WHAT IS REQUIRED:
Exactly and only the lines from the one with "Support link text" through the end of the listing are to be transcribed, both ends included.

SOURCE MATERIAL:

.....

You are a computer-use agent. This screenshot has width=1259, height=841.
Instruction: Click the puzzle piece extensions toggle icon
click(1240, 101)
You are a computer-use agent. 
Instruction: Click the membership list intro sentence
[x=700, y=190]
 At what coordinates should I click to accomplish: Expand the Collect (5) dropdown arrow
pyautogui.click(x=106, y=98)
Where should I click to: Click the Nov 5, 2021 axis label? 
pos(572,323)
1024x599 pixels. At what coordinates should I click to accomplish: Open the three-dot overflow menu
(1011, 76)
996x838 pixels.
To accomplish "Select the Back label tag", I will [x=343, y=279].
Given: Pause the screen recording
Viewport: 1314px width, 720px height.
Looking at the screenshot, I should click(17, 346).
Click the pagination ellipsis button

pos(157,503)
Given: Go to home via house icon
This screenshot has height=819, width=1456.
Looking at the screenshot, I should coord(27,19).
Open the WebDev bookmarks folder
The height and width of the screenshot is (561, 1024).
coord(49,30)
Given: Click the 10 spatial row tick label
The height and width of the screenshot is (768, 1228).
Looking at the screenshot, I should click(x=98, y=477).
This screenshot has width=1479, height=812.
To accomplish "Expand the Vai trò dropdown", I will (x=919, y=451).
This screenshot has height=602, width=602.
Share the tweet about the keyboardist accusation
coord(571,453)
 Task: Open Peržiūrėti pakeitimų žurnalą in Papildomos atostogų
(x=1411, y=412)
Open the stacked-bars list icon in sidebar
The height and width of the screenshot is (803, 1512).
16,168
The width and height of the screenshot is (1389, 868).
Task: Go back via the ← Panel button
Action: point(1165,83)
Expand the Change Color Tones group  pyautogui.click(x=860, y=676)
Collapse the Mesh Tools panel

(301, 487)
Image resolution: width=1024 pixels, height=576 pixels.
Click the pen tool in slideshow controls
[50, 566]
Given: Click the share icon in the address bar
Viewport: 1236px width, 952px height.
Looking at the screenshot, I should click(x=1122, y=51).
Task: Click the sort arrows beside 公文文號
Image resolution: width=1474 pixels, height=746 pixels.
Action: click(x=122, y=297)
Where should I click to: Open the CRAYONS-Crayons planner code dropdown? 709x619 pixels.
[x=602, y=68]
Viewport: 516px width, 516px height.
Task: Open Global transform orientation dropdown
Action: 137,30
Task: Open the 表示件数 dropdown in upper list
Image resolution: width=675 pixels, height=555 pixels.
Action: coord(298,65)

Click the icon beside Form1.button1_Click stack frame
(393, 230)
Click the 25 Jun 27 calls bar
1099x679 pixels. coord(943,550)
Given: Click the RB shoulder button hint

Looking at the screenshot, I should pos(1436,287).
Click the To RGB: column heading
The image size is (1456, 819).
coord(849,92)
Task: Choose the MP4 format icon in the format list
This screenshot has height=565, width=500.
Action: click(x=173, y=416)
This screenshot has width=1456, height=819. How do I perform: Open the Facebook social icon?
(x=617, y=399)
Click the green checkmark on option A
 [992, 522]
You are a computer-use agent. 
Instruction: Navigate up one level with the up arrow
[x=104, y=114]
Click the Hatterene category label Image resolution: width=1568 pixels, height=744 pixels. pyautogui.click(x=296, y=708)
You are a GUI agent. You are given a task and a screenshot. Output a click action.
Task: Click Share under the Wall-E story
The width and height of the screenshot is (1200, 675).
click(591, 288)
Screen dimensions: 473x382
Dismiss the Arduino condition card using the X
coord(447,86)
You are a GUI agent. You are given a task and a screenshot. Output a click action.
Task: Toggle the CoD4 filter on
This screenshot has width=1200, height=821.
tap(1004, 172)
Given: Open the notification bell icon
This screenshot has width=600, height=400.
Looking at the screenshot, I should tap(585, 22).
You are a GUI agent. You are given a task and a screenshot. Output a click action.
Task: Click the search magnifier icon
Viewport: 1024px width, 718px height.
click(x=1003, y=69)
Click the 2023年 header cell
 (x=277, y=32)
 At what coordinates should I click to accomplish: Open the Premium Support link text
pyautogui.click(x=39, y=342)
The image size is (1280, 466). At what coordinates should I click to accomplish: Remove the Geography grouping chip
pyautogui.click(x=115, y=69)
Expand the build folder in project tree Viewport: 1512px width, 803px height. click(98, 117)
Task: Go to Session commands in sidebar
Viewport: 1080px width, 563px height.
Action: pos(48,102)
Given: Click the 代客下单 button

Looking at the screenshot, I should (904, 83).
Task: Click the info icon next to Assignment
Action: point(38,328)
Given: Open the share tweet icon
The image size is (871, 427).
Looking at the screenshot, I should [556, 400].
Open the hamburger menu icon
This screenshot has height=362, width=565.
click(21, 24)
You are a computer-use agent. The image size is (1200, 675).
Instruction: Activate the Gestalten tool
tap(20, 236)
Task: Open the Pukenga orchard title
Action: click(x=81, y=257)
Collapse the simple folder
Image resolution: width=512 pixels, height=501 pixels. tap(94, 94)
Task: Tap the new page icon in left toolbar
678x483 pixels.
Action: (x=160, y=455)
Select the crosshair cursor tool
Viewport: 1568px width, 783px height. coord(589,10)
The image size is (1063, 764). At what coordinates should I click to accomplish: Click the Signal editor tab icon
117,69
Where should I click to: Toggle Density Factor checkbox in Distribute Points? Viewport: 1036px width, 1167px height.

.....

EXERCISE OUTPUT:
 At what coordinates should I click to accomplish: Open the Premium Support link text
pyautogui.click(x=39, y=342)
The image size is (1280, 466). At what coordinates should I click to accomplish: Remove the Geography grouping chip
pyautogui.click(x=115, y=69)
Expand the build folder in project tree Viewport: 1512px width, 803px height. click(98, 117)
Task: Go to Session commands in sidebar
Viewport: 1080px width, 563px height.
Action: pos(48,102)
Given: Click the 代客下单 button

Looking at the screenshot, I should (904, 83).
Task: Click the info icon next to Assignment
Action: point(38,328)
Given: Open the share tweet icon
The image size is (871, 427).
Looking at the screenshot, I should [556, 400].
Open the hamburger menu icon
This screenshot has height=362, width=565.
click(21, 24)
You are a computer-use agent. The image size is (1200, 675).
Instruction: Activate the Gestalten tool
tap(20, 236)
Task: Open the Pukenga orchard title
Action: click(x=81, y=257)
Collapse the simple folder
Image resolution: width=512 pixels, height=501 pixels. tap(94, 94)
Task: Tap the new page icon in left toolbar
678x483 pixels.
Action: (x=160, y=455)
Select the crosshair cursor tool
Viewport: 1568px width, 783px height. coord(589,10)
The image size is (1063, 764). At what coordinates should I click to accomplish: Click the Signal editor tab icon
117,69
Where should I click to: Toggle Density Factor checkbox in Distribute Points? Viewport: 1036px width, 1167px height.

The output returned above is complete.